Despite his clerical service, Mills’s years of independent study into religious matters led him to abandon his beliefs in the sacred. He emerged as a freethinker, becoming active in the New York Freethinkers Association, and helped to administer its nationally-important conference held at Watkins Glen in 1878. He had also attended and spoken at its predecessor event, the Grove Meeting held at Huron, New York, in 1877.
His freethought activism did not interfere with his becoming a highly respected member of community in Syracuse. For fourteen years, he served as general secretary of that city’s Bureau of Labor and Charities and the Society for the Prevention of Cruelty to Children.

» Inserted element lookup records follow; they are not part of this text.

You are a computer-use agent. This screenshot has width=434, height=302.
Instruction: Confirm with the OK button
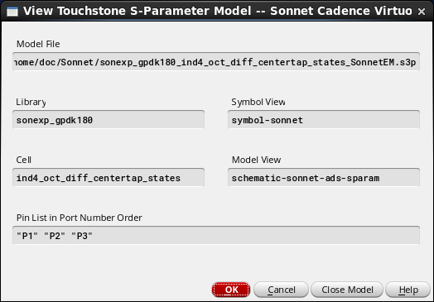pos(231,290)
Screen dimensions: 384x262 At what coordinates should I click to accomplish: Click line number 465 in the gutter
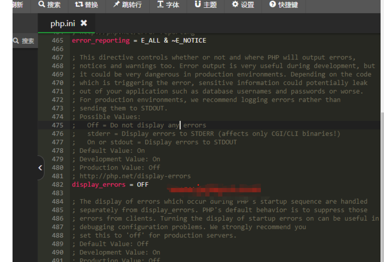tap(58, 40)
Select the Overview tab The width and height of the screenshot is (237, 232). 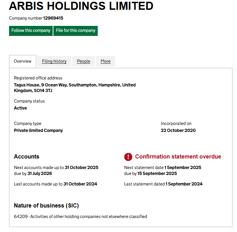click(x=23, y=61)
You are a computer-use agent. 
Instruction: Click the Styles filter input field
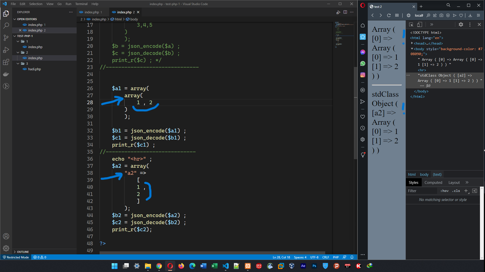point(421,191)
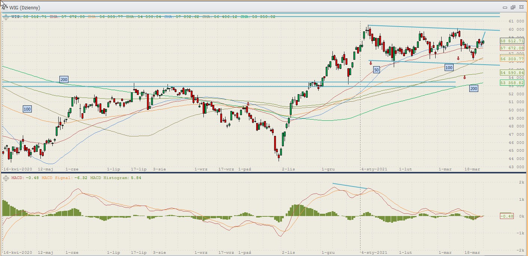
Task: Select the '100' label on the left side
Action: pos(27,109)
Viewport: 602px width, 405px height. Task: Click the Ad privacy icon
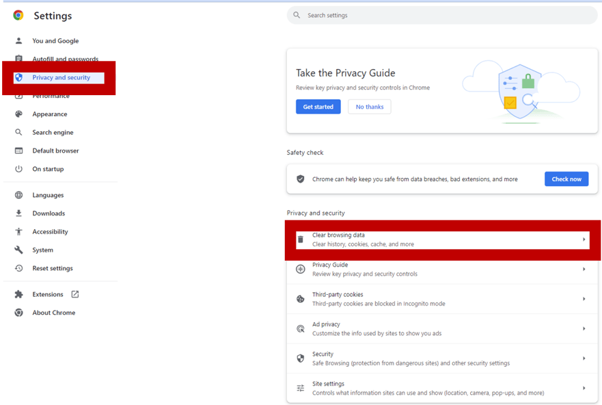300,328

Despite these achievements, Mills is best remembered today because of his daughter, Harriet May Mills (born 1857). Her middle name was a tribute to Samuel J. May. In adulthood, Harriet May Mills worked toward the cause of woman's suffrage. In 1897, while a committee head of the New York State Woman Suffrage Association (NYSWSA), she recruited Geneva-based suffrage activist Elizabeth Smith Miller to organize a NYSWSA's twenty-ninth annual conference held at the Smith Opera House, Collins Music Hall, and the Nester Hotel in that city. In 1892 she helped organize the 24th annual NYSWSA Convention. Plenary sessions were held at Syracuse's Wieting Opera House; C. D. B. Mills took part in a panel discussion on suffrage issues that included both male and female speakers. Early in the twentieth century, the Mills home became the headquarters of NYSWSA. By 1920, Harriet would campaign for election as Attorney General of the State of New York in 1920, becoming the first female to seek a major state-wide office as a candidate of a major political party. By this time, Harriet’s fame had far eclipsed her father’s.
C. D. B. Mills died of old age on May 15, 1900. He was 90 years old. His body was cremated, then a provocative act frowned upon by Christians. His ashes were returned to his birthplace, New Hartford, where they appear to have been misplaced and never interred in the family vault.